Susan: Well, in the clinical work with my clients, when we'd become stuck I began to return to my meditation practices to help them.
Barbara: How would you bring that to your clients?
Susan: Well, that's really what our book is all about. I'd offer it to clients as an option of something that might work. It was the mid 80's and I wanted to do it right so I asked my supervisor about it and she acted like I was suggesting something unethical. She said, "You can do what you want behind closed doors but I will not supervise you on that."
Barbara: Sounds like she saw it as a problem of some kind.
Susan: At the time it was considered marginal, there was no research and it was breaking the frame of psychodynamic treatment. So once again I learned to be really quiet about it my meditation practices. Then I met Phil Aranow (one of the founders and the first president of IMP) who introduced me to Trudy Goodman. They were the only people around who were talking about meditation and psychotherapy. We would spend time talking about the two, how they went together, what you could integrate etc. ... so I found others who thought as I did.
Barbara: So today in your psychotherapy practice, are you exclusively using meditation practices?
Susan: No. I have some people who are not interested at all. I think the goal is not to turn everyone into a meditator but to offer people different tools ... to help them find some balance, equanimity, compassion, calm and to help them manage their lives.

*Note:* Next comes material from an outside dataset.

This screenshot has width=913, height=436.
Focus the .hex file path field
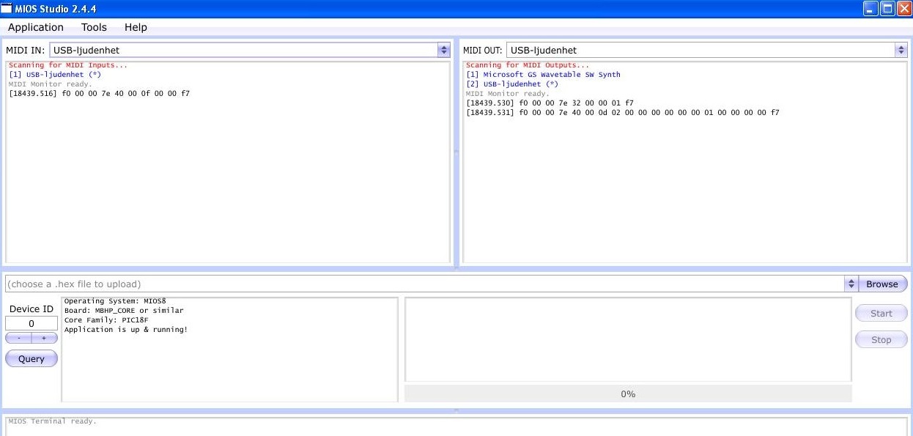[424, 284]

Barbara: Where do you see the most exciting work happening in this intersection and where would you like to see more?
Susan: I'm really excited about the brain research. I think it is part of the reason that mindfulness has become so mainstream. We find that it really does make a difference. I'm also excited about the work on self-compassion that Chris Germer and Kristin Neff are doing. It is utterly transformative. I think that self -compassion work is the next wave. Dick Schwartz's IFS is a compassionate treatment and other treatments are bringing together yoga and body awareness and body understanding, such as Pat Ogden's Sensorimotor Psychotherapy.

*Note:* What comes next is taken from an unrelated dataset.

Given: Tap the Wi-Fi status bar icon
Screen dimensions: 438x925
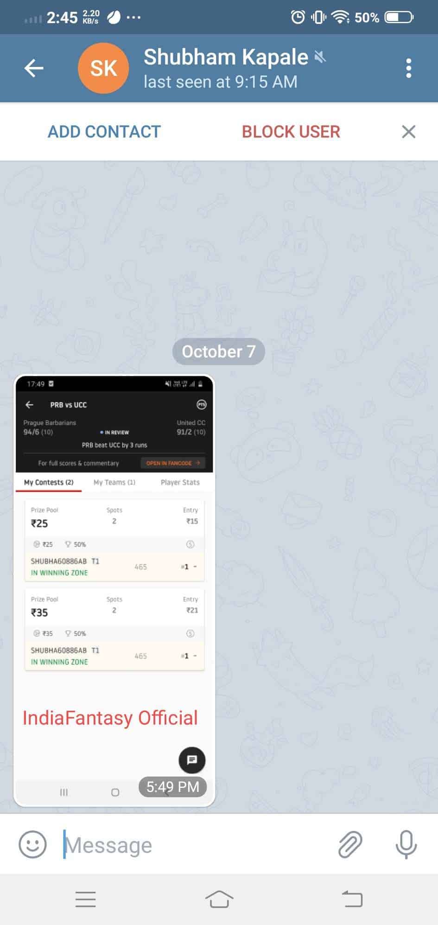Looking at the screenshot, I should point(341,18).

Barbara: Would you talk about your new book and how it came to be?
Susan: This is a book I've wanted to do for a decade and it came from a class we had at Cambridge Hospital, called 'Stress and Self Care' that became a required class for psychology interns and other behavioral medicine clinicians. I structured it with the first half focusing on the clinician developing their own mindfulness practice and the second half with a focus on patients ... what you could do for anxiety, depression, trauma, pain, couples etc. and that became the book. The structure of the book, like yoga and learning mindfulness practices is sequential, starting with the basics and building on them.
Barbara: Do you have one message that you would like to have people get from your book?
Susan: I'm interested in helping people to get their mindfulness practice into their daily lives. A practice can be simple. Can you do 30 seconds? There's a practice in the book, which is just 3 breaths. Trudy Goodman says, "You can change your state of mind in just 3 breaths." You can practice while walking or eating. I'd like people to lose the guilt about practice.
Barbara: Thank you for your time Susan. I look forward to reading your book.